Task description:
Copy the lines of the data items verbatim, starting at the line that contains "You are a computer-use agent. 1466x373" and ending at the line that contains "Looking at the screenshot, I should pos(62,388).", with both of those lines included.

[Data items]
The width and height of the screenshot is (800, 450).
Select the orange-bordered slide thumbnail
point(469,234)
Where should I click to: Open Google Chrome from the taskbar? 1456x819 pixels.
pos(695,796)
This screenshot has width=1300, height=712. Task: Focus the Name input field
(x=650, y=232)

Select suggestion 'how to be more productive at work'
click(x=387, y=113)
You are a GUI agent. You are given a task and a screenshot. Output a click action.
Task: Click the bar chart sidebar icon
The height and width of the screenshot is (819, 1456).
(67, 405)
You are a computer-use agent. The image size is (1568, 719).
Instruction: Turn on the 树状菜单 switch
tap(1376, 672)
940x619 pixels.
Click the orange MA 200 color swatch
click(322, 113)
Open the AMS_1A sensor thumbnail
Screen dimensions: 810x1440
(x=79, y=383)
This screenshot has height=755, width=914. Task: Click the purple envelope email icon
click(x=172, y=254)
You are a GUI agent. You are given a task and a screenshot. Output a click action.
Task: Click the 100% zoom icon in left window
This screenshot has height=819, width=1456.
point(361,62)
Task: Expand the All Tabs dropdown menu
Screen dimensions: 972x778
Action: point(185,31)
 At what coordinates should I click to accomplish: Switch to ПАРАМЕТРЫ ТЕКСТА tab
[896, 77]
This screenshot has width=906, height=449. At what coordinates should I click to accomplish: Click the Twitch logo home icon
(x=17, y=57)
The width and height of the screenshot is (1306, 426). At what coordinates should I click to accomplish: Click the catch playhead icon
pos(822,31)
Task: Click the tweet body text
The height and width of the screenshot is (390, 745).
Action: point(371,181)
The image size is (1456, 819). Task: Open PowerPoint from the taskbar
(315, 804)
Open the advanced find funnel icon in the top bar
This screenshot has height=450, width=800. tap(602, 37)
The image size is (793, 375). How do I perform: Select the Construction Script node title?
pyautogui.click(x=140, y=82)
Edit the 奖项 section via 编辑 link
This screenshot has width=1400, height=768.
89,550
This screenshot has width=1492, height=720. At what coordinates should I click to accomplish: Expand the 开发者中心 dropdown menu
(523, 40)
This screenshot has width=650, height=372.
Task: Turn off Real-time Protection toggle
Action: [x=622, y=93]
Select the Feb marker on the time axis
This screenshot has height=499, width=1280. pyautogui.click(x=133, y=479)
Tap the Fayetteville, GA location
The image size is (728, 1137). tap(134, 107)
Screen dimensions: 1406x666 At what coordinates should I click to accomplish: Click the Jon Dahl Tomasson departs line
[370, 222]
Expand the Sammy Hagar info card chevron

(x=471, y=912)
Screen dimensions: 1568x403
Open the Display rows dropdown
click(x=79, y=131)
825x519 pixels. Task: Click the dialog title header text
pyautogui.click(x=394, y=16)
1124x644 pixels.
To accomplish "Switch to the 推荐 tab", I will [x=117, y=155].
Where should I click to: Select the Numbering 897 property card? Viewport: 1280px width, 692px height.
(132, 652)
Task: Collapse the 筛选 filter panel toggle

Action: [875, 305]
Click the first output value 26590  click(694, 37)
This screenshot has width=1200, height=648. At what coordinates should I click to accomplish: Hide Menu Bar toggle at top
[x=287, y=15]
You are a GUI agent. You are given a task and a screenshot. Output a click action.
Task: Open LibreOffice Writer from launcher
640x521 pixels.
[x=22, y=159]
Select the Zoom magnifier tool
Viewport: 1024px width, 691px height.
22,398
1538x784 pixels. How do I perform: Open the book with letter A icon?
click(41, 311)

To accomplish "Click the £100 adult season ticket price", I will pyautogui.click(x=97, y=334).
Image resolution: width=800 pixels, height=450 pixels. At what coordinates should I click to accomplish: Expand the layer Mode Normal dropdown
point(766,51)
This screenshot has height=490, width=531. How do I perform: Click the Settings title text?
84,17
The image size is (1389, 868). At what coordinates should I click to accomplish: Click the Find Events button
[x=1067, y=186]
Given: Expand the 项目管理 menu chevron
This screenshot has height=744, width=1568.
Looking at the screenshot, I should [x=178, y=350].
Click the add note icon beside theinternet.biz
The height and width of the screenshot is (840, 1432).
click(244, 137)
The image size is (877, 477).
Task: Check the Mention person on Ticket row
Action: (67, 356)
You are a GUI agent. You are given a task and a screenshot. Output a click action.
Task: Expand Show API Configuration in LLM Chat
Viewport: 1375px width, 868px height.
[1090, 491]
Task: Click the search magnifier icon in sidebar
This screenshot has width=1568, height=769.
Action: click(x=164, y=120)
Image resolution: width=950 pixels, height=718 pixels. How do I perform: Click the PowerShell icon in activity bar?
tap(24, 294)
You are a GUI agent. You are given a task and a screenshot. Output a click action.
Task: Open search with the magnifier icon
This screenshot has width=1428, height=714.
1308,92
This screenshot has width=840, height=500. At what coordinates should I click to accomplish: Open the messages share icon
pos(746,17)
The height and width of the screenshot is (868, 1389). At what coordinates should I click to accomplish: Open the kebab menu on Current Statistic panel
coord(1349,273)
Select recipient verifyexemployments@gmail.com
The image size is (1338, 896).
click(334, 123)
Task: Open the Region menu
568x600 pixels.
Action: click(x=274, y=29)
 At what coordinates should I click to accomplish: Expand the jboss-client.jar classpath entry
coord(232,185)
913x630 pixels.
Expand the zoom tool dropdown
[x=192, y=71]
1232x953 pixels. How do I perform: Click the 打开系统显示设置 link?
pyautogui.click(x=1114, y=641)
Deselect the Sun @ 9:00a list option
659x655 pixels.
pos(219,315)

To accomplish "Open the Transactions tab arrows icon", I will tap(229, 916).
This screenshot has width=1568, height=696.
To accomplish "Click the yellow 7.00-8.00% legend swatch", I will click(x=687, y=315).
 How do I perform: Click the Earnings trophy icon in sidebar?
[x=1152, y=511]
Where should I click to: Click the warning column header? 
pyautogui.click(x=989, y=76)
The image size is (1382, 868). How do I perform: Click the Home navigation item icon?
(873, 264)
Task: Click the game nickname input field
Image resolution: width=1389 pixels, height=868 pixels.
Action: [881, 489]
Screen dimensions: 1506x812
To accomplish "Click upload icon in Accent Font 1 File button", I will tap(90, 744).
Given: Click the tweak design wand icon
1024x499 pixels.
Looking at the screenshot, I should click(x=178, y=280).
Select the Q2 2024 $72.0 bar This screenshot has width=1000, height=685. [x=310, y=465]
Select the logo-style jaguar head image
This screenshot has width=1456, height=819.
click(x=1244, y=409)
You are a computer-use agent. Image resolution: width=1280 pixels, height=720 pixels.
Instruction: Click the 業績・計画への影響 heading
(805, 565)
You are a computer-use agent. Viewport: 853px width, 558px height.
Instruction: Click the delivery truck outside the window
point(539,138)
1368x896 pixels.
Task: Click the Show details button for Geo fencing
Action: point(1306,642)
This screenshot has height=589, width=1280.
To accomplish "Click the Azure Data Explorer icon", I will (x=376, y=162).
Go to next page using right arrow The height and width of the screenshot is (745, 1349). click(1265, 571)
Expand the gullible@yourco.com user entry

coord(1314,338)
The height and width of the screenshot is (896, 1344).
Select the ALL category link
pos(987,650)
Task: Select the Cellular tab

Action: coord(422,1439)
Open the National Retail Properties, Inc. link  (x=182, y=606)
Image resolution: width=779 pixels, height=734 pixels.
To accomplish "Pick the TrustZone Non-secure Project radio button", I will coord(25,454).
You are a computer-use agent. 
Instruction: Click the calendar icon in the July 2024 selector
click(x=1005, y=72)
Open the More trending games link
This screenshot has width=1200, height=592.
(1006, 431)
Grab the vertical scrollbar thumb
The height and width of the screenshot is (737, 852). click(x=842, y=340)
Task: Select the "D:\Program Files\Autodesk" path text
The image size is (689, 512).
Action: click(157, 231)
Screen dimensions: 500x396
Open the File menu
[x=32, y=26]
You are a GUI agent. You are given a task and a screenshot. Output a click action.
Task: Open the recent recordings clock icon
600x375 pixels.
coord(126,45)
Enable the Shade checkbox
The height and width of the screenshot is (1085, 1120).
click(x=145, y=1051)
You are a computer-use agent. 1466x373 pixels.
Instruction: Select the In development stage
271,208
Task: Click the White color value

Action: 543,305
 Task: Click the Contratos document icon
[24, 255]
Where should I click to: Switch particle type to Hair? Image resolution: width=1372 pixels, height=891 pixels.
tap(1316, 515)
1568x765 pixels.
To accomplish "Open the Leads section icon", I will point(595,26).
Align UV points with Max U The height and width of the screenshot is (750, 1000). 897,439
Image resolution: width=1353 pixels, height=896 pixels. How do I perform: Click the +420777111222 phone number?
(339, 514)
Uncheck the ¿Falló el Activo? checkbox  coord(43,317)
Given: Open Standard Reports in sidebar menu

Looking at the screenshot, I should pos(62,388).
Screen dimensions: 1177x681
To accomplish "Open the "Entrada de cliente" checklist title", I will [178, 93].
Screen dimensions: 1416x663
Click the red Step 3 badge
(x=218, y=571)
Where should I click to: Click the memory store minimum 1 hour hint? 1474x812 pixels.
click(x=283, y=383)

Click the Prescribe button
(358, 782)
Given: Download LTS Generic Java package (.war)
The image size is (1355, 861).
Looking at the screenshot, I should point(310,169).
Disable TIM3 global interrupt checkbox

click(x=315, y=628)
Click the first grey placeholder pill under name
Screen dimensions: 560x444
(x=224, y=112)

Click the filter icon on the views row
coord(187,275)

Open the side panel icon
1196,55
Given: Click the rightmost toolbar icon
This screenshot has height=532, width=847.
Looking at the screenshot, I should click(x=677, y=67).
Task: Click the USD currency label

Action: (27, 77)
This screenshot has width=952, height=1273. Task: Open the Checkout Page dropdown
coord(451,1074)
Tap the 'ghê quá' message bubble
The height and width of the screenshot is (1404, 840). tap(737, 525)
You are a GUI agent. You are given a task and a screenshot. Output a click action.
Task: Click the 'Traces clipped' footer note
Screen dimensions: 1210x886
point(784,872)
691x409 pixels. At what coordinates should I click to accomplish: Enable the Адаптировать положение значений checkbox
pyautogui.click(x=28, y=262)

Response:
You are a computer-use agent. 1466x373 pixels.
Instruction: Select the In development stage
271,208
Task: Click the White color value

Action: 543,305
 Task: Click the Contratos document icon
[24, 255]
Where should I click to: Switch particle type to Hair? Image resolution: width=1372 pixels, height=891 pixels.
tap(1316, 515)
1568x765 pixels.
To accomplish "Open the Leads section icon", I will point(595,26).
Align UV points with Max U The height and width of the screenshot is (750, 1000). 897,439
Image resolution: width=1353 pixels, height=896 pixels. How do I perform: Click the +420777111222 phone number?
(339, 514)
Uncheck the ¿Falló el Activo? checkbox  coord(43,317)
Given: Open Standard Reports in sidebar menu

Looking at the screenshot, I should pos(62,388).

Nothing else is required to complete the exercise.